Nem vou entrar no mérito da necessidade do ensino ou não do desenho acadêmico pois isso dá muito pano pra manga, com defensores e pessoas contrárias a esse pensamento. O fato é que me agrada e acho necessário para o meu momento. Boa parte do método reside na cópia de pranchas prontas, buscando desenvolver habilidades principalmente no que diz respeito a desenhar o que se e não que se sabe. Outro livro que li durante a pandemia foi Desenhando com o lado direito do cérebro, de Betty Edwards, um clássico da literatura voltada ao ensino do desenho. A autora também trabalha a ideia de desenhar a partir do que nossos olhos estão vendo, e não a partir do nosso conjunto de símbolos reunidos ao longo da vida.

Tanto em um livro quanto no outro, o fato é que desenhar é uma atividade que pode ser aprendida e desenvolvida… por qualquer um. É fácil? Ninguém disse isso. Ainda mais em um momento nosso em que a busca por resultados em intervalos cada vez menores virou padrão. Desenhar (e tantas outras atividades) requer tempo e paciência (estas palavras estão na introdução do livro de Bargues e Gerome).

A conversa rende muito e bastante gente já se debruçou sobre o assunto, com mais propriedade do que eu. Aqui, quero apenas registrar os momentos desta etapa na minha vida. Um momento em que me vejo tendo a necessidade de puxar o freio de mão e ter mais foco no estudo, não me influenciando, não me distraindo ou mesmo não me comparando com o trabalho e caminho dos outros.

Nesta empreitada, descobri um canal chamado The Da Vinci Iniciative que traz uma série de vídeos mostrando como realizar um exercício baseado nas pranchas do curso de Bargues e Gerome, desde a etapa de block-in até o rendering (sobre esta etapa falaremos no futuro). Tudo em tempo real (sem edição ou timelapse). Recomendo para quem está interessado em conhecer e se permitir experimentar o método.

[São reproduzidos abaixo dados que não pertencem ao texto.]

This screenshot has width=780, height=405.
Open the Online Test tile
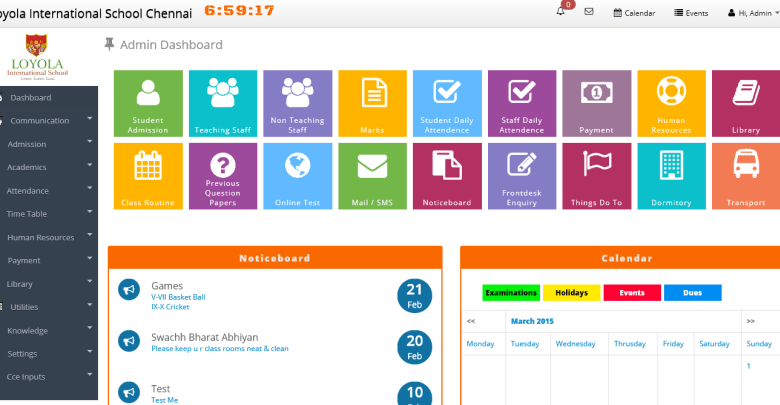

“Flagrante” de um momento em que acompanho a instrutora Mandy Theis, do canal The Da Vinci Iniciative, ensinando como reproduzir uma das pranchas do livro Drawing Course.
A etapa de block-in envolve alguns termos usados no método como a ideia de notional space e de envelope. A seguir tem-se a transferência de medidas do desenho original para a reprodução. Tudo merece calma e atenção. Sem pressa.
Após um tempo que muitos considerariam bastante (levei dois dias nesta etapa), finalizei meu primeiro block-in sobre um dos trabalhos de Bargues e Gérome.